Have you ever felt as if you were trapped in-between two realities? Like alternate parallel universes and no one else can seem to find their way to you?
I am taking a short break from packing up my house today...Trying to decide what goes and what stays. I've lived in the same house my entire life meaning I've never felt as if I were leaving my home before. The fact is in 2 months and 8 days..I will be. I will never again have this so-called feeling of home. No, I'm not being kicked out or anything like that but I won't be here 24/7 with my parents to try and figure out. I'm stuck. After Holland I'm planning on going to college..where? I don't know that yet.

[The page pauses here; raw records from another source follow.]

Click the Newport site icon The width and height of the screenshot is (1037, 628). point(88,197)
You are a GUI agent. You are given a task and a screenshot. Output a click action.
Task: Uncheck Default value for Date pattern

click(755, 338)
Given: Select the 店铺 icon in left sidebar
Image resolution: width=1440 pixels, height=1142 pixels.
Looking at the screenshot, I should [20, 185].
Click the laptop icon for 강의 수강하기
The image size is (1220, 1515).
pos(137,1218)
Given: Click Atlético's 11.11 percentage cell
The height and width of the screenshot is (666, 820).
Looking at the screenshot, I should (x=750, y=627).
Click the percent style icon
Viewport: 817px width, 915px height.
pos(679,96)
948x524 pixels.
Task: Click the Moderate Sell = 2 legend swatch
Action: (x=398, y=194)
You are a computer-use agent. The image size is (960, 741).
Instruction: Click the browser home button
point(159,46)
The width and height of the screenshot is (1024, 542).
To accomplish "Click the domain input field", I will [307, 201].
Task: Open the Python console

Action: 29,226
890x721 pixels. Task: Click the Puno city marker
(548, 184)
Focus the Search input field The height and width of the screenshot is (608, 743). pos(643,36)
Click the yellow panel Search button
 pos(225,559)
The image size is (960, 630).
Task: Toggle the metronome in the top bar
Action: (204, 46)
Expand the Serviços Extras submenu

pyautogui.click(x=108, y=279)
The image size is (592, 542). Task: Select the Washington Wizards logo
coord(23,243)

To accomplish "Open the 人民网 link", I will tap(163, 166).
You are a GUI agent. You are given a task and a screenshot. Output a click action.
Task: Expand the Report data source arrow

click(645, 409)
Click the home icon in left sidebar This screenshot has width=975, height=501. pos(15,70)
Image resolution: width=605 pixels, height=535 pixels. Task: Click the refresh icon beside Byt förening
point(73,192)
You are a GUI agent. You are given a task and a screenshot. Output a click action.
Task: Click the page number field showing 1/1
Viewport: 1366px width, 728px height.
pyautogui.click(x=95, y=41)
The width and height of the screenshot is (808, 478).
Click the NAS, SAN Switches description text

I do know I would MUCH prefer to not live at 'home' though. After living 'on my own' for so long thousands of miles away for six months I simply cannot see myself coming back to not being out late, having to know where I am every second, and showering before 9 so my dad can get to bed. Don't get me wrong, I love my parents and all they have done for me but I'm the more adventurous type, I want to see what is out there and experience life with friends late at night and all-night studying where I don't have to worry about the keyboard waking my parents up. Yes, tasting this upcoming freedom has much responsibility to it as well. So as I pack up my room figuring out what to store in the attic...In a way I say goodbye to this old sanctuary depending solely on HIM as I should to be my one and only. Well, off to label and move more memorabilia, maybe one day we'll see it in a museum!
By the way...does anyone know what the postage cost is to another universe? I seem to have lost my price chart.